Noch andere steigen auf Berge, um dem Himmel am Gipfelkreuz ein Stück näher zu sein, um die reine Luft dort oben zu atmen und den unverstellten Rundblick in alle Richtungen zu genießen. Und wieder andere unternehmen lange Deichspaziergänge, immer dem Wind entgegen und den Blick auf die jagenden Wolkenberge gerichtet, um sich Ärger und Sorge vom Herzen blasen zu lassen.

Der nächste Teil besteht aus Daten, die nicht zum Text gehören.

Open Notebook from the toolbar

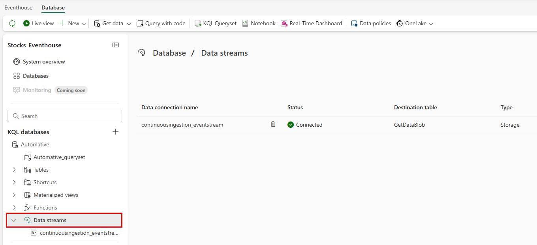click(x=259, y=23)
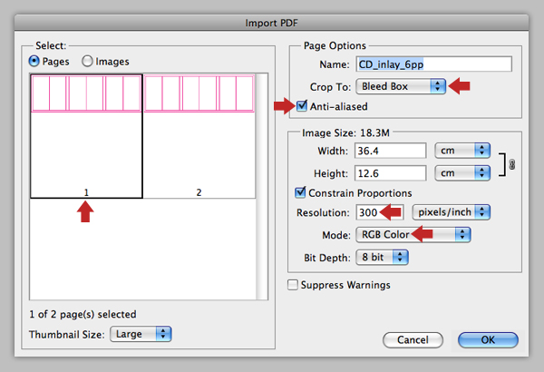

Und wenn sich dann ein Regenbogen von einem Ende des Himmels zum anderen spannt, ist es, als könnten wir auf dieser Brücke aus Licht und Farben zu Gott selbst emporsteigen. "Herr, deine Güte reicht, so weit der Himmel ist, und deine Wahrheit, so weit die Wolken gehen." So betet ein Beter der Bibel. Gerade im Sommer und in der Urlaubszeit können wir in sein Gebet einstimmen. Wir können Gott loben für seine grenzenlose Güte, die uns jeden Tag mit neuer Kraft ausrüstet. Die uns Zeit zum Innehalten und Atemholen, zum Schauen und Staunen schenkt. Im Urlaub, aber auch darüber hinaus.

Denn Gottes Wahrheit verschafft uns den nötigen Weitblick, so dass wir auch im Alltag den Überblick über unsere Aufgaben behalten und diese mit Lust erfüllen können – unserem Gott im Himmel so nah.